3a) Write a function integrate_euler!(state,dt, duration) that integrates a system (described by state) using
Euler’s method and steps of size dt for an interval of time given by duration. It would probably be wise to
write at least two additional functions. Have your function return a two dimensional array containing a list of
the states of the system during your integration

3b) Use the above code to integrate a system with an initial state of (r_x, r_y, v_x, v_y) = (1, 0, 0, 1) for
roughly 3 orbits (i.e., 3*2pi time units if you set GM=1) using approximately 200 time steps per orbit.
Inspect the final state and comment on the accuracy of the integration.

3c) Plot the trajectory of the test particle (e.g., x vs y). Is the calculated behavior accurate?

3d) Write a new function integrate_leapfrog!(state,dt, duration) that is analogous to integrate_euler, but uses
the “leapfrog” or modified Euler’s integration method:
r(t_n+1/2) = r(t_n) + dt/2 * dr/dt|_(t_n)
v(t_n+1) = v(t_n) + dt * dv/dt|_(t_n+1/2)
r(t_n+1) = r(t_n+1/2) + dt/2 * dr/dt|_(t_n+1)

3e) Repeat the integration from part 3b, but using the integrate_leapfrog code.
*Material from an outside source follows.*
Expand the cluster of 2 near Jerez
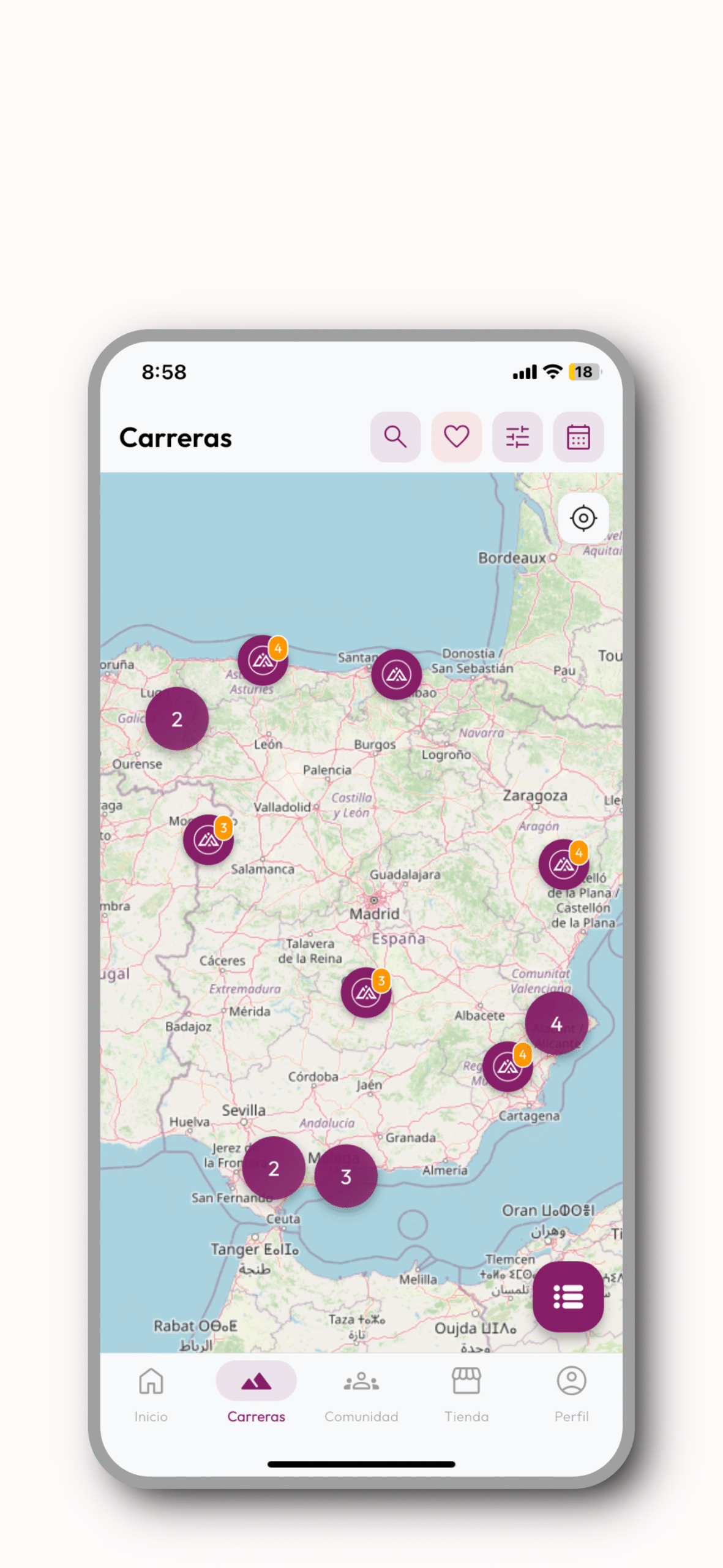723x1568 pixels. coord(274,1168)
Inspect the final end state
and make a similar plot. Describe the main difference in the results and explain on what basis you would
choose one over the other.

3f) Time how long your code for a similar integration of 100 orbits. How long would it take to integrate for
4.5*10^9 orbits (e.g., age of Earth)?

3g) Repeat the integration from part 3e, but using a larger dt. Inspect the final end state. How much less
accurate is the integration that used a larger dt?

3h) Make a log­log plot of the accuracy of the integration versus the integration duration for durations
spanning at least a few orders of magnitude. Estimate the slope (by eye is fine). What are the implications
for the accuracy of a long­term integration?

3i) List a few ideas for how you could accelerate the integrations. Comment on how likely each of your
ideas is to make a significant difference. (If you try it out, report the new time for 100 orbits, so we can
compare.) Discuss any drawbacks of each idea to accelerate the integrations.

4. Consider a modern laptop CPU with 4 GB (=4*2^30) of usable memory and capable performing 20
Gflops/second. Assume it uses 8 bytes of memory to store each floating point number (“double precision”).
[Based on Oliveira & Stewart’s Writing Scientific Software, Chapter 5, Problem #6.]

4a) What is the largest matrix that the above computer could fit into its available memory at one time?

4b) If we use LU factorization to solve a linear system, estimate how long would it take to solve the
maximum size linear system that would fit into memory at once. You may assume the computation is
maximally efficient, the computer reaches peak performance and the LU decomposition requires ~(⅔)n^3
flops.

4c) For a modern laptop, does memory or compute time limit the size of system that can be practically
solved with LU decomposition?

4d) For real life problems, what other considerations are likely to limit performance?

4e) How could one practically solve even larger systems?